Israeli occupation of West Bank bears bitter fruit
Ramallah, Israeli-occupied West Bank
Occasionally, Western correspondents witness an incident that seems to sum up the negative impact on both Arabs and Jews of Israel's two decades of occupation of the West Bank and Gaza Strip. On Tuesday morning, I saw such a scene in Ramallah, a town north of Jerusalem that Israelis consider a hotbed of Palestinian nationalism.
Ramallah's rock-strewn roads were practically deserted when a writer for the British Broadcasting Corporation and I arrived at 9:00 a.m. Earlier, there had been what the Army calls ``disturbances,'' a catch-all term for actions ranging from youths throwing rocks or bottles at troops to burning tires in the streets and blocking roads.
By the time we drove down Ramallah's main commercial street, all was quiet. Iron doors were bolted across the shops, as Palestinians observed a commercial strike called to protest the killing by troops the day before of a Bir Zeit University student involved in a demonstration.
We came across a border-patrol jeep, in which Israeli troops and four frightened-looking Palestinian students - two boys and two girls - were crowded. As we drove behind the jeep, it passed two Palestinian youths walking down the street. The jeep stopped. Two soldiers leaped out and grabbed the youths. In an encounter that lasted a few minutes, they repeatedly slapped the young men in the head and pushed them, then shoved them down the street and clambered back onto the jeep.
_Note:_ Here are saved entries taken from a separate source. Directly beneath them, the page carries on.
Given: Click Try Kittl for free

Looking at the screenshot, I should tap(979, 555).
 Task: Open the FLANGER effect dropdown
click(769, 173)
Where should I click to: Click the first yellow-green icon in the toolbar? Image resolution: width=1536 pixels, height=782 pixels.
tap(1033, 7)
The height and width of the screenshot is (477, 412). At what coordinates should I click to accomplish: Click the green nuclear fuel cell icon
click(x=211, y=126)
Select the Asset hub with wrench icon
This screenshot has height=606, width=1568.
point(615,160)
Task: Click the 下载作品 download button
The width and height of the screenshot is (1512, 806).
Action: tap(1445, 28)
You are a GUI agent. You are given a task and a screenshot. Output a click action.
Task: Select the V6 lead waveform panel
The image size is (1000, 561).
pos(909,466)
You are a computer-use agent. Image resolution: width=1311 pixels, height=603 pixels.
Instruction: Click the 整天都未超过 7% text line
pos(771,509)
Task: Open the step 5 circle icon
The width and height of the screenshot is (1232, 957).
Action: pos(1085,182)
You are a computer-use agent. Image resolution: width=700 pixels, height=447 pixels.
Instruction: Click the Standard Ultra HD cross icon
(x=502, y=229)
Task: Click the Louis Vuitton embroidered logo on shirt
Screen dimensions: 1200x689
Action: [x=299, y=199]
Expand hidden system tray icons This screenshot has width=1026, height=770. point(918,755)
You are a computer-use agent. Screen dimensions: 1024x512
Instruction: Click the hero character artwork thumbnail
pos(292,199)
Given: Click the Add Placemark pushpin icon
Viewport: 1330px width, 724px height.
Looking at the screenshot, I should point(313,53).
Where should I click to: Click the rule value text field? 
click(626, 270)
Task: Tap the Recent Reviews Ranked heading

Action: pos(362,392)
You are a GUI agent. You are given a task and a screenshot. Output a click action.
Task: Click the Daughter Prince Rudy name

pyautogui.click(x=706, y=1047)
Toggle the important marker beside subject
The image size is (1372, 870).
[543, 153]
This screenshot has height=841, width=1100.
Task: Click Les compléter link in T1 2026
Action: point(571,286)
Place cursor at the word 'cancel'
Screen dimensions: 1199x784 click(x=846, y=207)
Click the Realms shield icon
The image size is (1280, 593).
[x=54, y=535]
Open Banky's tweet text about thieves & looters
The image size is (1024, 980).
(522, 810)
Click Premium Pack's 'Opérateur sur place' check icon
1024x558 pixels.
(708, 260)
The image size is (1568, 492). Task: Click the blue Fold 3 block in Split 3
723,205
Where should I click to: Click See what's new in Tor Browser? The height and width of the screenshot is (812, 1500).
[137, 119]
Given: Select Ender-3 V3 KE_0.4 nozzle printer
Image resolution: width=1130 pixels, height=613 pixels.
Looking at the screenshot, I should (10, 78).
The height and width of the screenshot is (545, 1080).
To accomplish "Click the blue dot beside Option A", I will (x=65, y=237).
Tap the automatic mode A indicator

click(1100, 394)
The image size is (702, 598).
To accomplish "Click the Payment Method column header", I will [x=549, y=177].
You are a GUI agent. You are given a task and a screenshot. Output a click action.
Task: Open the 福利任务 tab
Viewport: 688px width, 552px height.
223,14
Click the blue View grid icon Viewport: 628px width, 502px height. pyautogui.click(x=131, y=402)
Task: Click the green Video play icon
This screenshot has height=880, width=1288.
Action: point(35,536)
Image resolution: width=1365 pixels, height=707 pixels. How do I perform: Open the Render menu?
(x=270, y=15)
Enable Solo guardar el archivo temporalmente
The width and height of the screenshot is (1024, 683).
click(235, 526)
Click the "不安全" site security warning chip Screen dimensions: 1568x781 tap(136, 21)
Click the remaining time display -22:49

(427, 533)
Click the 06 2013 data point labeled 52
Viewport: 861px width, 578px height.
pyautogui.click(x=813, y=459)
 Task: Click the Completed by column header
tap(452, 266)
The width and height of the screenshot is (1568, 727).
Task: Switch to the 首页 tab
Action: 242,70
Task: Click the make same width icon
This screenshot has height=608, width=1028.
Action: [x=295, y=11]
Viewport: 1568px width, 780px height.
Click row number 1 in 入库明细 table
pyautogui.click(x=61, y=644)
We followed one of the youths, who walked quickly away from the receding jeep. ``What did the soldiers want?'' we asked.
``I don't know,'' said the young man, who identified himself as a resident of a refugee camp. ``The soldier asked me where I was coming from, where I was going. I said I was coming from my camp. I was going to visit my friend. Suddenly, he hit me. `Why are you coming here?' he asked me. I told him I was coming to visit my friend. He hit me again, he told me to go to my camp.''
We tried to catch up to the jeep again, and got close enough to glimpse one of the women students, dressed like any fashion-conscious college student in the West, weeping. We then lost the jeep in traffic.